- **Requirements**:
Copy the items below word for word, from the line that contains "You are a GUI" through the end of the items, leaving out the pictures.

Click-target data
▼▼▼
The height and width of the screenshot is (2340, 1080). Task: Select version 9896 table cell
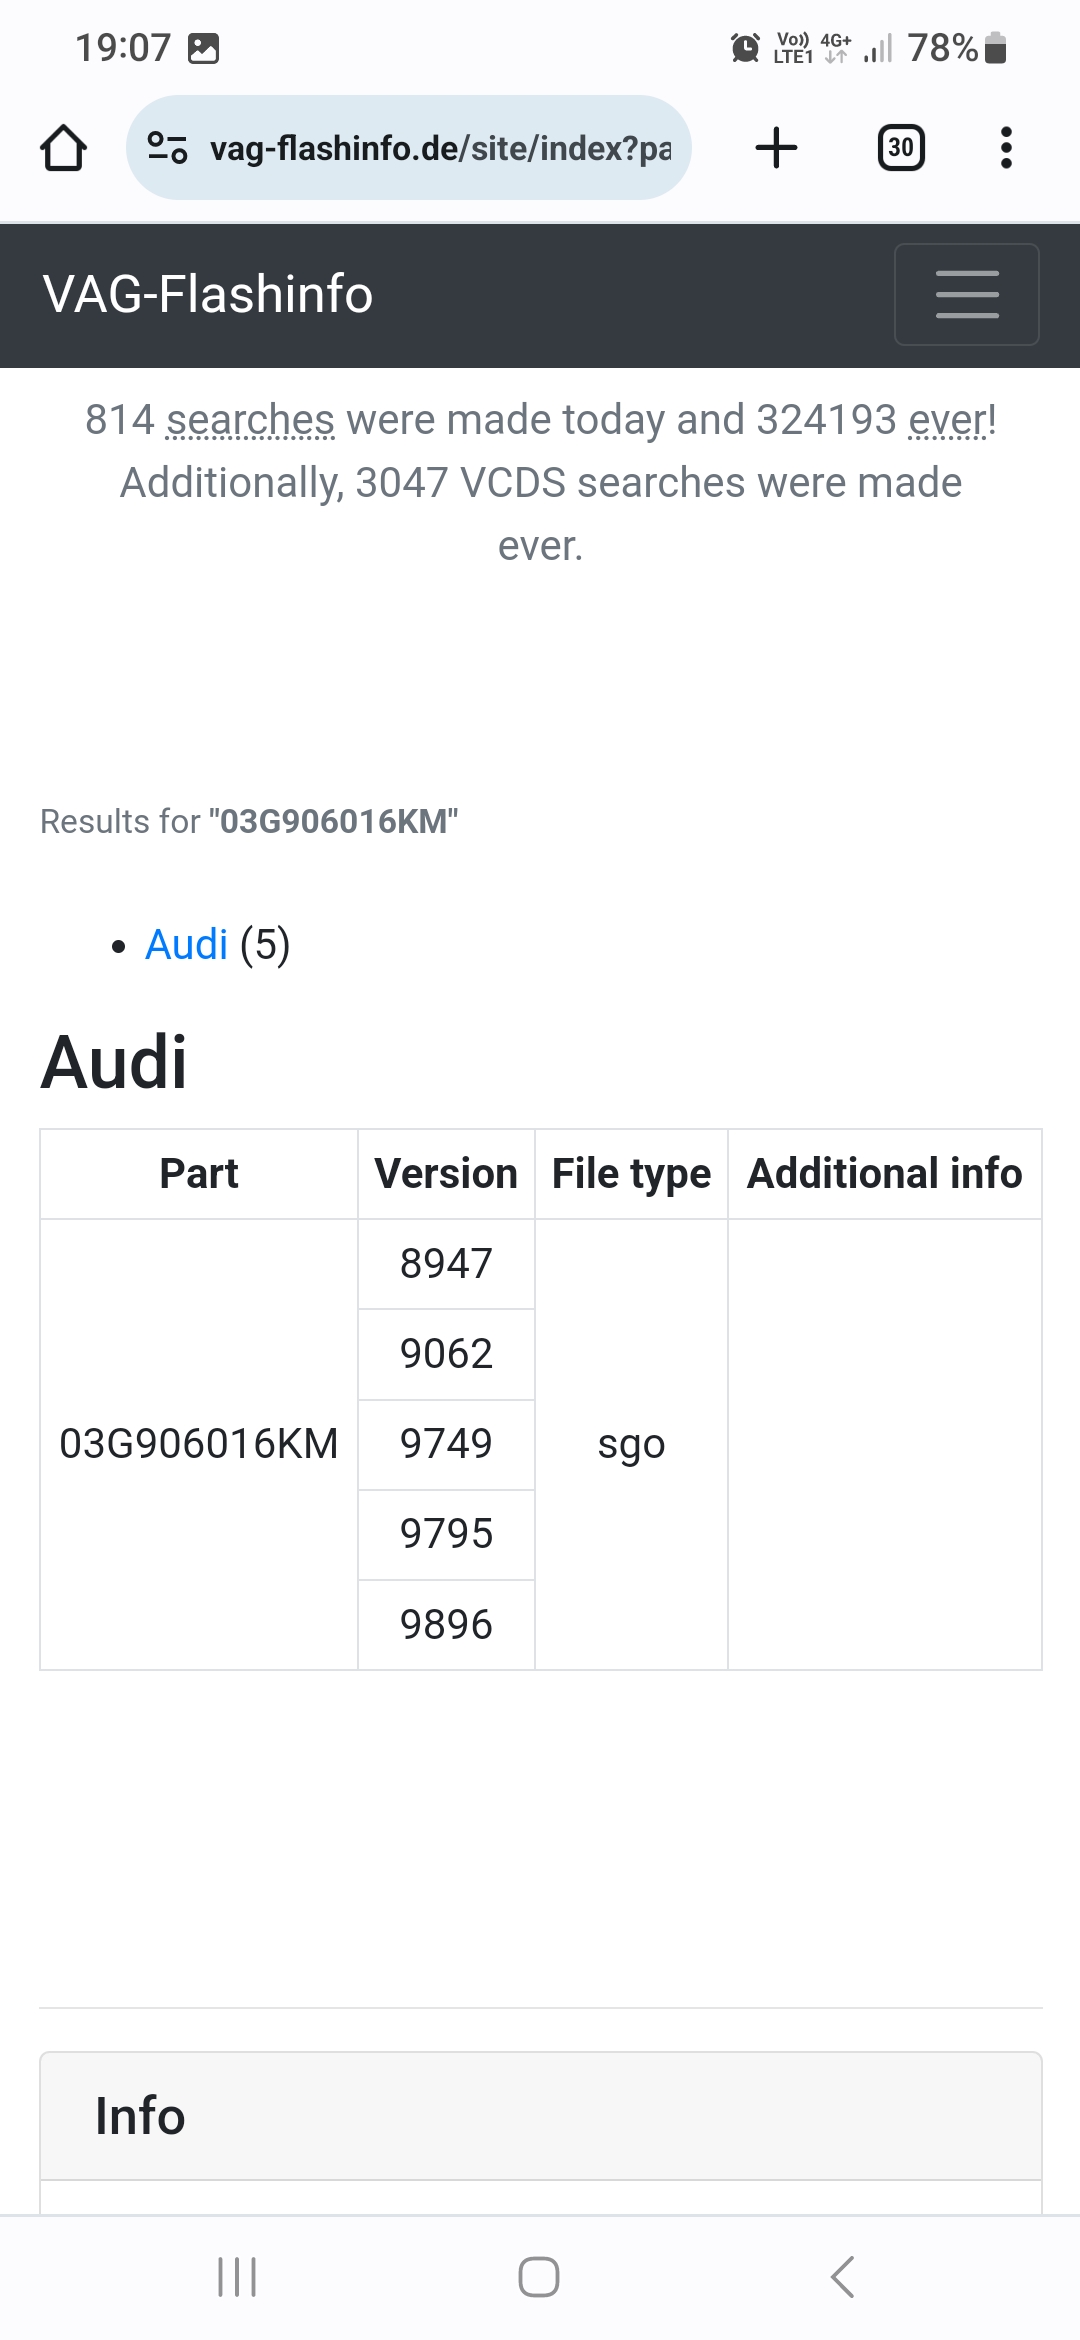click(446, 1625)
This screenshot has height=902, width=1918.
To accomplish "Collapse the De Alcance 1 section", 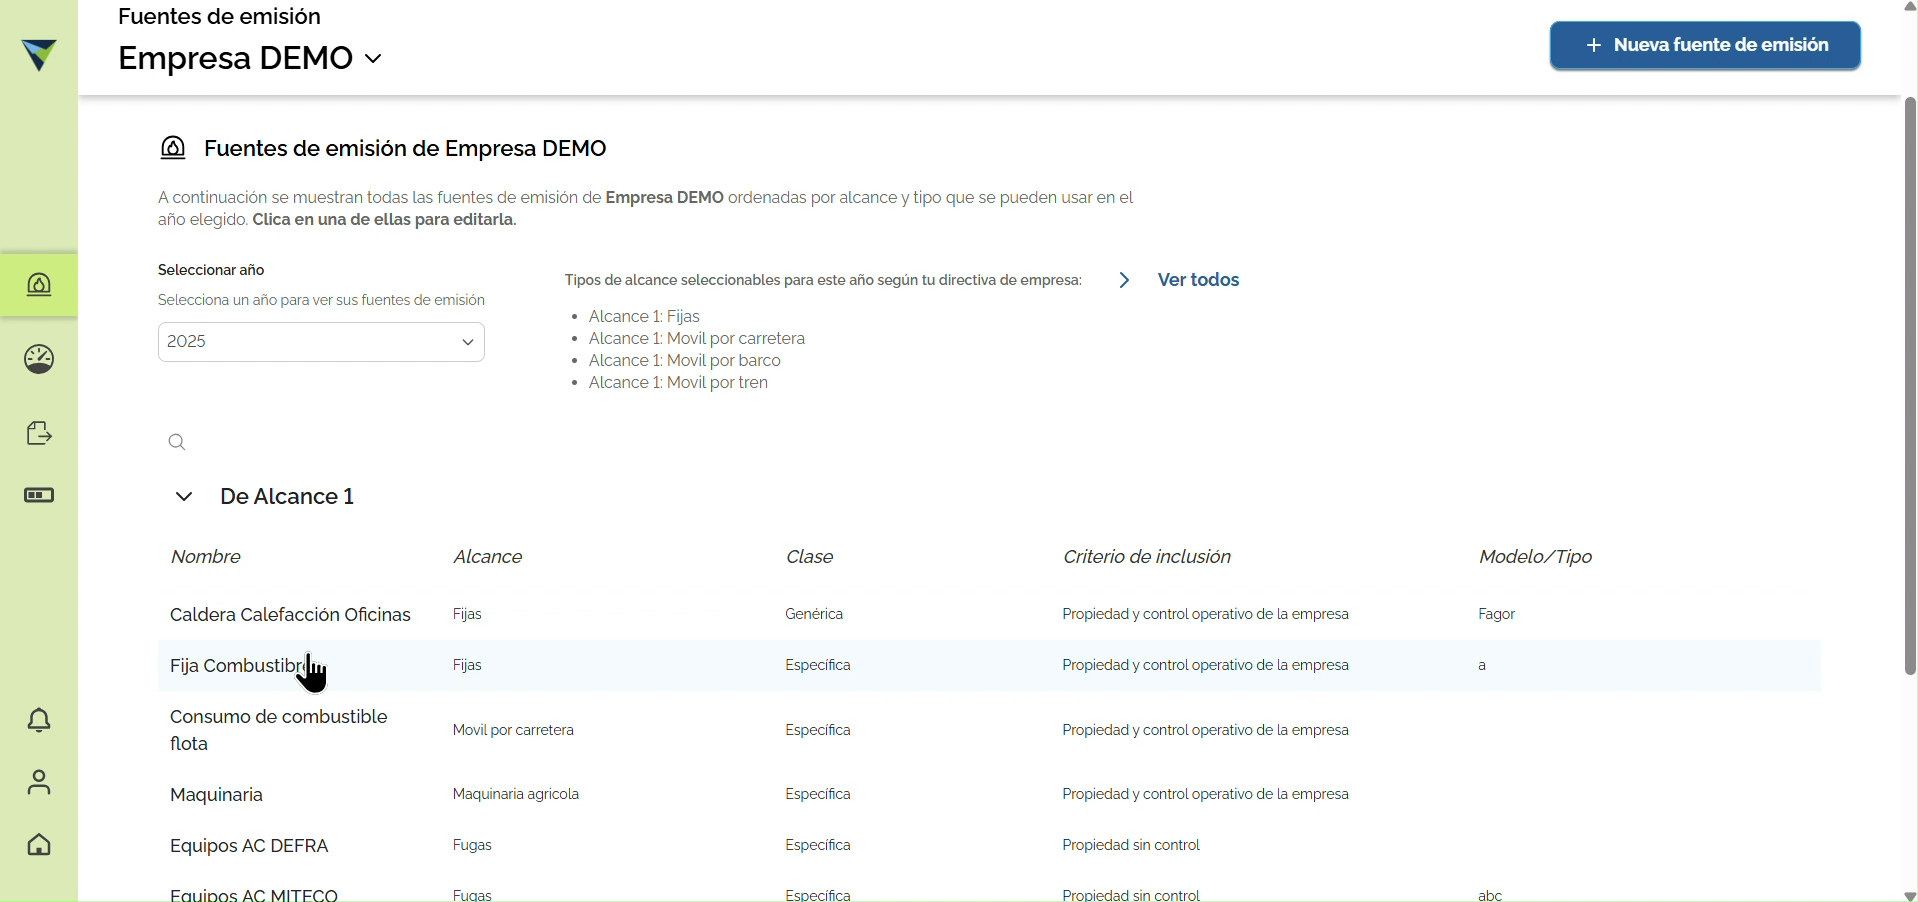I will pos(184,497).
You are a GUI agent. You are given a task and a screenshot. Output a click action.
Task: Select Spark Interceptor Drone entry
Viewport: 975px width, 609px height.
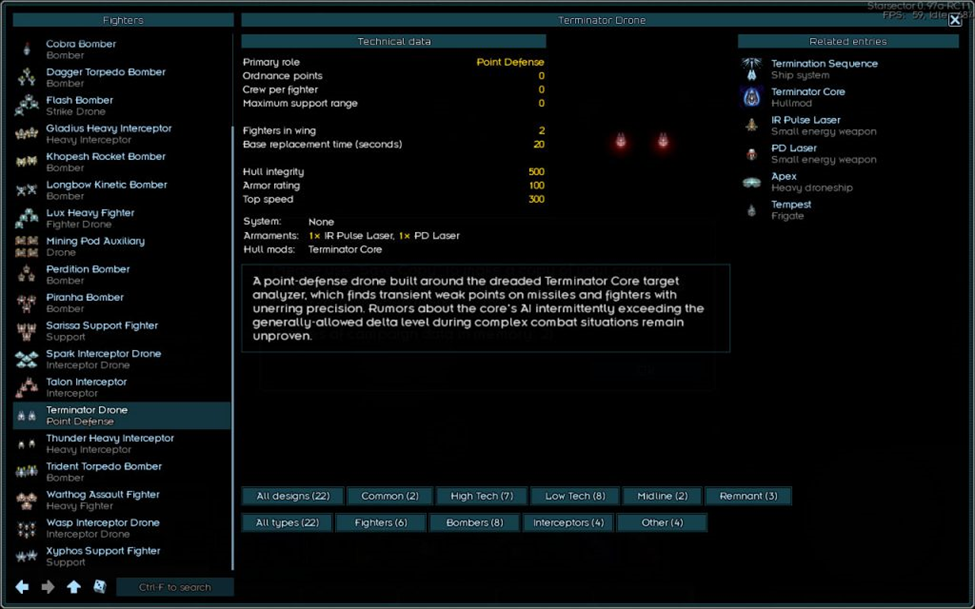tap(103, 359)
▲▲▲
- **Result of the task**:
You are a GUI agent. You are given a task and a screenshot. Output a click action.
Task: Select Spark Interceptor Drone entry
Viewport: 975px width, 609px height.
tap(103, 359)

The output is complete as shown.